Quoted passage
■ ■ ■ ■ ■
Member of the Legislative Assembly of São Paulo
- Incumbent
- Assumed office March 15, 2023

Vice Mayor of Barrinha
- In office January 1, 2021 – March 15, 2023

Personal details
- Born: Fabiana de Lima Barroso Souza April 10, 1993 (age 32) Barrinha, São Paulo, Brazil
- Party: Liberal Party (since 2022)
- Other political affiliations: Patriota (2013-2022)
- Parent: Adilson Barroso (father);

= Fabiana Bolsonaro =

Brazilian politician (born 1993)

Fabiana de Lima Barroso Souza (born April 10, 1993), known as Fabiana Bolsonaro, is a Brazilian politician serving as a member of the Legislative Assembly of São Paulo since 2023. A member of the Liberal Party (PL), she previously served as vice mayor of Barrinha from 2021 to 2023 and as the municipality's secretary of Social Development. Born and raised in Barrinha, São Paulo, she studied law and is the daughter of federal deputy Adilson Barroso.

Bolsonaro is known for her conservative Christian views; she self-identifies as a pro-family politician who opposes abortion and drug legalization. In the Assembly, she sits on the main Budget and Constitutional committees (CFOP and CCJ) and also serves on committees for people with disabilities, women's rights, and science & technology. She is very active in her party's legislative caucus and has taken leadership roles such as acting rapporteur for São Paulo's 2024–2027 multi-year budget plan (Plano Plurianual).

==Early life and education==

Fabiana Bolsonaro was born and raised in Barrinha, São Paulo. She earned a degree in law and later studied journalism and public management. Her father is federal deputy Adilson Barroso (PL).

==Political career==

===Municipal government===
In 2020, at age 27, Bolsonaro was elected vice-mayor of Barrinha, making her the youngest woman in Brazil to hold that office at the time. She also served as Barrinha's Social Development Secretary.
■ ■ ■ ■ ■
[Stored records]

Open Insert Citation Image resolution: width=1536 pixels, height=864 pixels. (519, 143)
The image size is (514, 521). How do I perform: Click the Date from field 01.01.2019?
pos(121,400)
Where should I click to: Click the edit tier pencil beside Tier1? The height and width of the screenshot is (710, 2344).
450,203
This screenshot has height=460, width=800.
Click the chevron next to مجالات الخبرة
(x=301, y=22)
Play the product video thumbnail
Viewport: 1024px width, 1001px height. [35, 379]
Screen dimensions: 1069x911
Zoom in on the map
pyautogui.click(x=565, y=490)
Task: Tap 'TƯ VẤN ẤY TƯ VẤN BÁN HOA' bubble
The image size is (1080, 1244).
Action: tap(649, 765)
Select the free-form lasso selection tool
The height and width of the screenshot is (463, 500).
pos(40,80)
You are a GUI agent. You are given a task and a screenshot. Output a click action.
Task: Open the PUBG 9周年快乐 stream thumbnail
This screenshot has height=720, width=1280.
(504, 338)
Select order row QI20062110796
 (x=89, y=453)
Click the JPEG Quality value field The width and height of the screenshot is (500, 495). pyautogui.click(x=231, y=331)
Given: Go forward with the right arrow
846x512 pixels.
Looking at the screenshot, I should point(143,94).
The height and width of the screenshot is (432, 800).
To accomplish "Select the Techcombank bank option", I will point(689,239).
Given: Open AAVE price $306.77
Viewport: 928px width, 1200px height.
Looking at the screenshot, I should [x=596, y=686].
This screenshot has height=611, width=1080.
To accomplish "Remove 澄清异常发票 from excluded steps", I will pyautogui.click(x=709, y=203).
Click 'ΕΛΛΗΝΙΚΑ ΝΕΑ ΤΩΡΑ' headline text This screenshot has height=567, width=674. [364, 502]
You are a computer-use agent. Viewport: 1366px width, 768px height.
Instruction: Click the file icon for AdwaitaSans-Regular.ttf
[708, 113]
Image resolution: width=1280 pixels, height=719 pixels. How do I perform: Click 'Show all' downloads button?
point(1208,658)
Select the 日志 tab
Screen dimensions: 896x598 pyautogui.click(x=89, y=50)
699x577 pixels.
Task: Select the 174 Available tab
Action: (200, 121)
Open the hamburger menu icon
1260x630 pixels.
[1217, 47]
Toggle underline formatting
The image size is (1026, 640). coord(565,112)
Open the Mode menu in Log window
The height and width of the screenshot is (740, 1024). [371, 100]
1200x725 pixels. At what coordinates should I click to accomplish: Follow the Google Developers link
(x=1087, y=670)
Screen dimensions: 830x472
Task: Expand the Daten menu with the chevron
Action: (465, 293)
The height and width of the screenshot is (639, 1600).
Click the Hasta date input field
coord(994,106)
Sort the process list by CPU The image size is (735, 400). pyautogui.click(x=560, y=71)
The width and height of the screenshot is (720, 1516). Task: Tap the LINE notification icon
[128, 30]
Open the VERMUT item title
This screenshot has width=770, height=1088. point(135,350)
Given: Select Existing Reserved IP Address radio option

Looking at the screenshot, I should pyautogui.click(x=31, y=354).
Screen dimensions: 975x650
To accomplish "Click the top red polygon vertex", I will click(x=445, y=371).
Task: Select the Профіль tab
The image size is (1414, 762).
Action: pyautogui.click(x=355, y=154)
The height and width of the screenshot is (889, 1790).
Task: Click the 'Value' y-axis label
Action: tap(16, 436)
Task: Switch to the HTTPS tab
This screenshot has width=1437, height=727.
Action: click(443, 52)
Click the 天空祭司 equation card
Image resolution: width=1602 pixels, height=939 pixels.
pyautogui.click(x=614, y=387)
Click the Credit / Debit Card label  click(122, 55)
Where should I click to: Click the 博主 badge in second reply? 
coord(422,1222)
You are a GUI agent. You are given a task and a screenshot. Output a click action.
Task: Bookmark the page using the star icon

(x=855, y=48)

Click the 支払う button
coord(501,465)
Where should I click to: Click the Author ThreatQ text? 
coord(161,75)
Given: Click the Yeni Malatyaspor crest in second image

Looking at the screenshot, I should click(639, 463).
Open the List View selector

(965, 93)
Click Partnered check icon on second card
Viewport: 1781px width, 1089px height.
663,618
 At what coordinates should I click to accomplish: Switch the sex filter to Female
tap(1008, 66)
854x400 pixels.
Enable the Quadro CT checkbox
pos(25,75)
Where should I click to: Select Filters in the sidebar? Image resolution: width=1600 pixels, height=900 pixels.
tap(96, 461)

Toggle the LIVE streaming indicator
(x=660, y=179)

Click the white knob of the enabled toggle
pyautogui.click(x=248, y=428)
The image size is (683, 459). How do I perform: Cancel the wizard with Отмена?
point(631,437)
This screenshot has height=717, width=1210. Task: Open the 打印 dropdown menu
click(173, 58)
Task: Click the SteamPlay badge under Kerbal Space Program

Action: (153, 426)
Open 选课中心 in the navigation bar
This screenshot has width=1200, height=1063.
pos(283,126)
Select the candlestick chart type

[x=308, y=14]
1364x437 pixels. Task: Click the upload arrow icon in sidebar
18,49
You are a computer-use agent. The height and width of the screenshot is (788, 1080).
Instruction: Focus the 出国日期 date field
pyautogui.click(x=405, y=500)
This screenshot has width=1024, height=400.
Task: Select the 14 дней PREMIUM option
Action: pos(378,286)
■ ■ ■ ■ ■
Exercise requirements
(1) In the biography of Fabiana Bolsonaro, which party was she affiliated with from 2013 to 2022?
(2) Resume the biography of Fabiana Bolsonaro after its last sentence.
The stored lines are separate material, apart from the biography.

Answers for this exercise
(1) Patriota

(2)
===State legislature===
In the 2022 elections, Bolsonaro ran for the São Paulo Legislative Assembly on the PL ticket. She won with 65,497 votes (0.28% of valid votes). On ballots her name appeared as "Fabiana B." after the electoral court prohibited using "Bolsonaro". She took office on March 15, 2023. In ALESP she serves on the Finance, Budget and Planning (CFOP) and Constitution and Justice (CCJ) committees. She also serves on committees for defense of disabled persons, women's rights, and science & technology. In late 2023 she was rapporteur for the state's 2024–2027 PPA, approving colleagues' amendments (35 subamendments) in the budget report. Her legislative focus includes fiscal planning, infrastructure, and public safety. She is a member of the Assembly's Evangelical Caucus.

===2026 "blackface" incident and investigations===
On March 18, 2026, during a legislative session, Fabiana Bolsonaro appeared with her face and arms painted dark brown while arguing against the appointment of transgender federal deputy Erika Hilton as chair of the federal Commission for the Defence of Women's Rights. She said she was conducting a "social experiment," asking if she "became black" by painting herself. The act drew immediate criticism; colleagues and media labeled it blackface and racist. Eighteen state deputies filed ethics complaints against her for racism and transphobia, and two PSOL legislators filed a police report on racial intolerance. Bolsonaro denied racist intent, calling her act an analogy or experiment. The Assembly's Ethics Council and the São Paulo Public Prosecutor opened inquiries into the episode.

==Early life and education==

Fabiana Bolsonaro is married to Marcos Aurélio (a Matão city official), they have one daughter. In June 2023 the Matão city council awarded her the honorary title "Cidadã Matonense" for her service to the community. She is an active churchgoer and frequently cites her Christian faith in speeches. Her father, Adilson Barroso, is a longtime federal deputy for São Paulo (PL).